そうでないと、曳家してゆく間に柱がレールや枕木に当たります。

時々、石場建ての曳家に於いて、そのまま「上腰工法」で組んだH網の下に6~70cmもコロの上に短い枕木を組み上げて曳家されている画像を見ますが。それは施工中に僅かにでも揺れたら脱線して大事故になりかねません。

第一、バランスが悪いです。

初め、こちらの現場では「上腰工法」と「下腰工法」を上手くミックスしたようなH網の組み方を考えてました。

それを実現するためには、長いボルトが最低でも100本必要だったんですが。廃業された曳家さんから購入したボルトが僅かに長さが不揃いで、足らなくなることに気がついて。組み方を純粋な、曳家岡本式の「下腰工法」に切り替えました。

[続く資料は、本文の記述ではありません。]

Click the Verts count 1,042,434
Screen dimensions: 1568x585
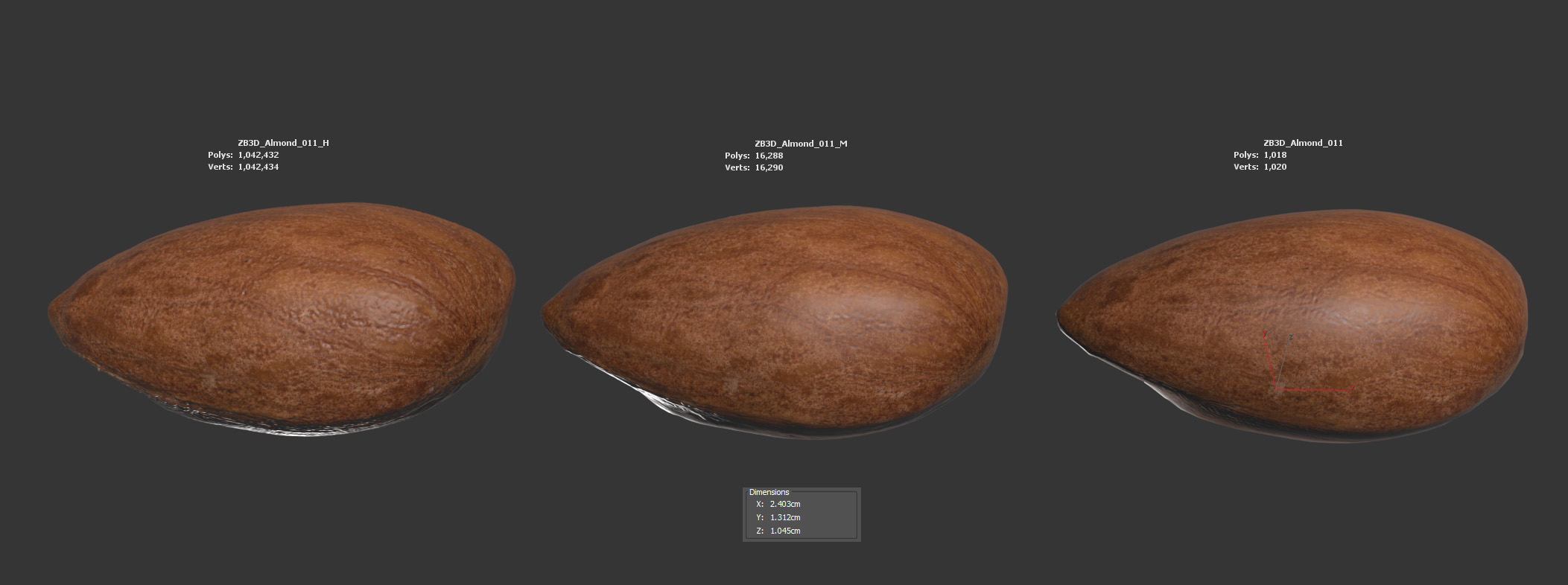[x=258, y=167]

それゆえ、H網の下段を掘って、下げる必要が出来ました。

粘土質の土を雨の中、掘り返す手間が、ドーンと増えるだけでなく、初めに一部組んでいた鉄骨を一旦、解体しなくてはならなくなるという手間を、みんなに課してしまいました。本当に申し訳ないです。

限られた資材置き場の中で四苦八苦して資材を片づけています。

まだ使うのは、しばらく後ですが、長さ4mで24kgのレールですので、鉄道の払い下げレールを使っている業者さんだと長さ6mで300kgですので、ユニックを横付け出来ないと施工できないわけですが。小さなレールを何本も使う「土佐派の曳家」ならでは現場です。

そして、柱を掴むために一部、解体撤去を進めてゆくなかで白蟻被害が出ている部分が見えて来ました。

正式には12日に倉敷の伝統構法専門の建築士 和田洋子先生http://bajane.com/yoko

と滋賀の同じく川端眞先生http://neo-plan.com/kawabata/とお施主さまが協議をされてから、どの柱や横架材を入れ換えるか?根継ぎするか?をご指示いただくことになります。

今日で、資材置き場からの小運搬が終わります。

土佐派の曳家 初関西ということで、宮村棟梁のお知り合いの社寺関係者が見学に立ち寄ってくださってます。

スタートで甘い仕事をして、仲間に迷惑をかけました。

更に精進です。

ps

積み残しがあったんで、一人で土日と四国に戻ってました。今朝は身体が熱くて、荷物降ろしてから振替休日とさせていただきました。